Neutron dhcp-agent scalability techniques
One other thing that comes to mind at 30 seconds is spanning-tree port
forwarding delay. PXE boot often thinks once carrier is up, that it
can try and send/receive packets, however switches may still block
traffic waiting for spanning-tree packets. Just from a limiting
possible issues, it might be a good thing to double check network side
to make sure "portfast" is the operating mode for the physical ports
attached to that flat network.

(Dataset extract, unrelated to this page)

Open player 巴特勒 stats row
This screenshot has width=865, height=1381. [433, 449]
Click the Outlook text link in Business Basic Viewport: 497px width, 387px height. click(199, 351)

What this would look like is the
machine appears to DHCP, but the packets would never actually reach
the DHCP server.
On Tue, Oct 8, 2019 at 9:55 AM fsbiz at yahoo.com <fsbiz at yahoo.com> wrote:
> Thanks Julia. We have set the port_setup_delay to 30.
> # Delay value to wait for Neutron agents to setup sufficient
> # DHCP configuration for port. (integer value)
> # Minimum value: 0
> port_setup_delay = 30
> >We're hoping that in the U
> >cycle, we'll finally have things in place where neutron tells ironic
> >that the port setup is done and that the machine can be powered-on,
> >but not all the code made it during Train.
> This would be perfect.
> On Tuesday, October 8, 2019, 09:32:44 AM PDT, Julia Kreger <juliaashleykreger at gmail.com> wrote:
> While not necessarily direct scaling of that subnet, you may want to
> look at ironic.conf's [neutron]port_setup_delay option. The default
> value is zero seconds, but increasing that value will cause the
> process to pause a little longer to give time for the neutron agent
> configuration to update, as the agent may not even know about the
> configuration as there are multiple steps with-in neutron, by the time
> the baremetal machine tries to PXE boot. We're hoping that in the U
> cycle, we'll finally have things in place where neutron tells ironic
> that the port setup is done and that the machine can be powered-on,
> but not all the code made it during Train.
> On Tue, Oct 8, 2019 at 9:15 AM fsbiz at yahoo.com <fsbiz at yahoo.com> wrote:
> > Hi folks,
> > We have a rather large flat network consisting of over 300 ironic baremetal nodes
> > and are constantly having the baremetals timing out during their PXE boot due to
> > the dhcp agent not able to respond in time.
> > Looking for inputs on successful DHCP scaling techniques that would help mitigate this.
> > thanks,
> > Fred.